Facebook researchers develop laser-based wireless communications

The research team at Facebook's Connectivity Lab has developed a new technology that can make wireless communications possible through laser light which is a far superior technology than the ones based on radio frequencies or microwaves.

The breakthrough could pave the way for fast optical wireless networks capable of delivering internet service to remote areas. "A large fraction of people don't connect to the internet because the wireless communications infrastructure is not available where they live, mostly in very rural areas of the world," says Tobias Tiecke, who led the research team.

This new Light-based wireless communication technology, also called free-space optical communications, offers a promising way to bring the internet to such areas where optical fibers and cell towers can be challenging to deploy in a cost-effective way.

Using laser light to carry information across the atmosphere can potentially offer very high bandwidths and data capacity, but the real challenge was how to precisely point a very small laser beam carrying the data at a tiny light detector that is some distance away.The Facebook researchers used fluorescent materials instead of traditional optics to collect light and concentrated it onto a small photodetector.

They combined this light collector, which featured 126sq cm of a surface that can collect light from any direction, with existing telecommunications technology to achieve data rates of more than 2 gigabits-per-second (Gbps).

"We demonstrated the use of fluorescent optical fibers that absorb one color of light and emit another color.
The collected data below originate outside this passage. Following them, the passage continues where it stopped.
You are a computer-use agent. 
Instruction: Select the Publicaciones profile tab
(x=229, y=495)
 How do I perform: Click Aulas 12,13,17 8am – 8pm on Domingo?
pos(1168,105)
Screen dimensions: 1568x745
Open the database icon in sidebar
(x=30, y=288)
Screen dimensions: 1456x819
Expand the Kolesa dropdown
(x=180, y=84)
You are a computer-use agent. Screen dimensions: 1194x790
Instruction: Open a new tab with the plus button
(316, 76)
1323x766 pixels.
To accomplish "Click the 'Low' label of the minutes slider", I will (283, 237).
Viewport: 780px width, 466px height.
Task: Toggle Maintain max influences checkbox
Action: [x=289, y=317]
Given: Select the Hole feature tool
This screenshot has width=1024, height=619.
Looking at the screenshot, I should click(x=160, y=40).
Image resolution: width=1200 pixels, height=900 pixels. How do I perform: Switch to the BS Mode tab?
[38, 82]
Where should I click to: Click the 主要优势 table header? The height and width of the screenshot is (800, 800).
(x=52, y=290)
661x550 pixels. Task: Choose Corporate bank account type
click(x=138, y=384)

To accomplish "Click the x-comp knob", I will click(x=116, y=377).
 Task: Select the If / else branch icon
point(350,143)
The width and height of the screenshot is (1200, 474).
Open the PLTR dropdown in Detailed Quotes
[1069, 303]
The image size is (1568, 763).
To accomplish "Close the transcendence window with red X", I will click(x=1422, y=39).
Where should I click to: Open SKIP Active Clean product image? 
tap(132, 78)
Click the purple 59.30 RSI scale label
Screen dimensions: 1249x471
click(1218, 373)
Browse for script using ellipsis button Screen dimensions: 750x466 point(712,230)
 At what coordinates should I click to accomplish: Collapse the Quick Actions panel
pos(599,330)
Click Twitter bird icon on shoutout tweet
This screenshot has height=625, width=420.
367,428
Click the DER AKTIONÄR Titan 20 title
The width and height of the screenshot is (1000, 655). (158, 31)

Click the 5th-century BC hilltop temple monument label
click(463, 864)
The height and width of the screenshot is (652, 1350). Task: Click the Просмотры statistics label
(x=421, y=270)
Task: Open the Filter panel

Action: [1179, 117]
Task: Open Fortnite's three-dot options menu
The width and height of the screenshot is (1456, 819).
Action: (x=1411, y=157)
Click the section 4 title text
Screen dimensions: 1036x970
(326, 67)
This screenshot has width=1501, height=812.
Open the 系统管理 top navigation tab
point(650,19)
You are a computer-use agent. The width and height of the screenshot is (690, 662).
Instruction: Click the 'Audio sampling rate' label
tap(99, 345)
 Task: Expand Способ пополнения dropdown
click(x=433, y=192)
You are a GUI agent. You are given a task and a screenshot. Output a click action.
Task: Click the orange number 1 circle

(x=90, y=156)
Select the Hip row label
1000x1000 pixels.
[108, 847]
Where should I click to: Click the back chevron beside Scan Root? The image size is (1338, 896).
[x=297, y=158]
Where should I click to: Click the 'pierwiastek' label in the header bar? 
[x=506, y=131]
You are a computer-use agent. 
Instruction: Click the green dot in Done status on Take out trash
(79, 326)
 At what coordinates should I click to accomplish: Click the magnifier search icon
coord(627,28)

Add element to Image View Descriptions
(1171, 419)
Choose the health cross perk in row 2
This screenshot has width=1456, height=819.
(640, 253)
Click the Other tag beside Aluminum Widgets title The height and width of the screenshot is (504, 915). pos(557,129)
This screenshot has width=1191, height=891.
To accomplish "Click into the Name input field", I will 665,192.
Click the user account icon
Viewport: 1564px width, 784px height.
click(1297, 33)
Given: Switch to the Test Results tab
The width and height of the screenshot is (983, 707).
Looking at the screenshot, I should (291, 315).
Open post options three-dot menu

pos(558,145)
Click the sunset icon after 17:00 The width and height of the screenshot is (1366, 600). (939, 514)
The optical fibers absorb light coming from any direction over a large area, and the emitted light travels inside the optical fiber, which funnels the light to a small, very fast photodetector," Tiecke said in a paper described in the journal Optica.

The new light collector uses plastic optical fibers containing organic dye molecules that absorb blue light and emit green light. This setup replaces the classical optics and motion platform typically required to point the light to the collection area.

The fast speeds are possible because less than two nanoseconds lapse between the blue light absorption and the green light emission. In addition, by incorporating a signal modulation method called orthogonal frequency division multiplexing, or OFDM, the researchers transmitted more than 2 Gbps despite the system’s bandwidth of 100 MHz.